A prospective study on bioactive properties of wild mushrooms mycelium grown in vitro under different conditions

Wild mushrooms have been extensively studied for their value as sources of high quality nutrients and of powerful physiologically bioactive compounds [1,2]. The present study was designed to evaluate the in vitro development of two wild edible mushroom species: Pleurotus eryngii (DC.) Quél. and Suillus belinii (Inzenga) Watling, by testing different solid (Potato Dextrose Agar medium –PDA and Melin-Norkans medium- MMN) and liquid culture media (Potato dextrose broth- PDB and Melin-Norkans medium- MMN). Each strain of mushroom produces a special type of mycelium and this range of characteristics varies in form, color and growth rate. S. bellinii presents a pigmented and rhizomorphic mycelia, whereas, P. eryngii has depigmented and cottony mycelia.

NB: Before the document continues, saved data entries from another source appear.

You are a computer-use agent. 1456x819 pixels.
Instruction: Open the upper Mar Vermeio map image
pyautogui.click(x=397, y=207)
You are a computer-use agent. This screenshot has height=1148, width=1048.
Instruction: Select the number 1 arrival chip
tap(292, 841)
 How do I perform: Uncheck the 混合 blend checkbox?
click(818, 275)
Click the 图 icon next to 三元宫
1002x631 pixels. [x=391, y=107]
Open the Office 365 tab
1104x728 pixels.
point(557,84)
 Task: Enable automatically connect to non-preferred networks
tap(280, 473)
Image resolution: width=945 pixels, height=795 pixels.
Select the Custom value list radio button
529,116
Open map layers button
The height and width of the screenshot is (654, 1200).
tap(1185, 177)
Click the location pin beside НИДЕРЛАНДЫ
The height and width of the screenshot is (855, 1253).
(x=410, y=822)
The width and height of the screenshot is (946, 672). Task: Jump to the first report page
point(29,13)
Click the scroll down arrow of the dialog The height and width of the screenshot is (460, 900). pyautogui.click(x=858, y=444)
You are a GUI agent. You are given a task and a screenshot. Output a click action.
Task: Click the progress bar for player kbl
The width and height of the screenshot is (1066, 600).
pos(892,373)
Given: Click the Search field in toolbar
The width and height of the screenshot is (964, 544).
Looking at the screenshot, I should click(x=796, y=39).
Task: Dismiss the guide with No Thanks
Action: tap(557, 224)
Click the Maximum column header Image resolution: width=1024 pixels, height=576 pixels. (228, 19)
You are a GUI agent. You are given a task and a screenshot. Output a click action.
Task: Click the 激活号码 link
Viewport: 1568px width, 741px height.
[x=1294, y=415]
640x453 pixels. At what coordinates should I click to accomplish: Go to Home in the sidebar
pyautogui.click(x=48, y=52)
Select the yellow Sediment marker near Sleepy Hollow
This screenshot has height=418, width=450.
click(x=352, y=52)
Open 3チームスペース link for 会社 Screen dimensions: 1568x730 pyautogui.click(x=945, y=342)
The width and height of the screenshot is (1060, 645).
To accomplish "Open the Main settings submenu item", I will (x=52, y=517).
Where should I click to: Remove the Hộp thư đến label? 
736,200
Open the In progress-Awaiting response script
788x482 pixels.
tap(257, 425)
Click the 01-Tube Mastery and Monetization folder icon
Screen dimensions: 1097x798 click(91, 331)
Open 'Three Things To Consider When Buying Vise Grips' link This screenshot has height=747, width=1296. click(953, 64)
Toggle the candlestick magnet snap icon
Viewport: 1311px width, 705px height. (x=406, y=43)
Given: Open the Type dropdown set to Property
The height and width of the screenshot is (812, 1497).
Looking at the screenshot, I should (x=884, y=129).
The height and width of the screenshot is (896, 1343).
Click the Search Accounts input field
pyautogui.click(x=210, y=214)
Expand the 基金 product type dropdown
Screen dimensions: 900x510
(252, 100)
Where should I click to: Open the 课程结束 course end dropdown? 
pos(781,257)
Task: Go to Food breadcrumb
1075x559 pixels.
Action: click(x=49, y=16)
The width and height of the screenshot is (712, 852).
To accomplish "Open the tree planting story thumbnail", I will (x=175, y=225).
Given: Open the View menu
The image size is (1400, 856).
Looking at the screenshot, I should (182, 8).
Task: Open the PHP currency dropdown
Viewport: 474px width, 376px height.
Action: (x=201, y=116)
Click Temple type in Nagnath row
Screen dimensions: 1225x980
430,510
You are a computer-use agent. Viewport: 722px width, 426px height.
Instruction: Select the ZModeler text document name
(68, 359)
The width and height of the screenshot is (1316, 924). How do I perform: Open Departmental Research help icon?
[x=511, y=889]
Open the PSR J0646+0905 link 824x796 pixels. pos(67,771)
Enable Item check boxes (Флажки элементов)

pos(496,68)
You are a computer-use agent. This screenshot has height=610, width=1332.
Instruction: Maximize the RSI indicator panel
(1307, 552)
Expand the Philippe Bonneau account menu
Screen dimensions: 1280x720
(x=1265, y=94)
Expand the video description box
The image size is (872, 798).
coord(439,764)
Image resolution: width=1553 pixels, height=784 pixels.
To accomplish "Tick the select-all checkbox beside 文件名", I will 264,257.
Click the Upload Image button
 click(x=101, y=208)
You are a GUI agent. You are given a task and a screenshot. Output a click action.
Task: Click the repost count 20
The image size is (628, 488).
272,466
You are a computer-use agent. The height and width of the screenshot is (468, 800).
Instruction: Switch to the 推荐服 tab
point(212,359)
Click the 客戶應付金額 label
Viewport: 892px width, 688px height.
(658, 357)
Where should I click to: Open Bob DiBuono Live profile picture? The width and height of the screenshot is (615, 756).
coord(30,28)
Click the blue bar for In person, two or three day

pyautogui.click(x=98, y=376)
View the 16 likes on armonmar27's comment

The mycelium isolated and grown in PDA showed a faster radial growth compared to the mycelium isolated and grown in both solid and liquid incomplete MMN medium. P. eryngii exhibited a rapid growth and a higher mycelia biomass in both medium compared to S. belinii. Moreover, the obtained mycelia will be characterized in terms of well-recognized bioactive compounds namely, phenolic acids and mycosterols (mainly ergosterol), by using high performance liquid chromatography coupled to diode array and ultraviolet detectors, respectively. These compounds will be correlated to mycelia bioactivity: i) antioxidant activity, evaluated through free radicals scavenging activity, reducing power and lipid peroxidation inhibition in vitro assays; ii) anti-inflammatory activity, assessed through nitric oxide production inhibition in murine macrophages (RAW 264.7 cell line); iii) cytotoxic activity, evaluated either in human tumor cell lines (MCF-7- breast adenocarcinoma, NCIH460- non-small cell lung cancer, HeLa- cervical carcinoma and HepG2- hepatocellular carcinoma) as also in a non-tumor porcine primary liver cells culture established in-house (PLP2). Overall, our expectation is that the bioactive formulations obtained by in vitro culture can be applied as nutraceuticals or incorporated in functional foods.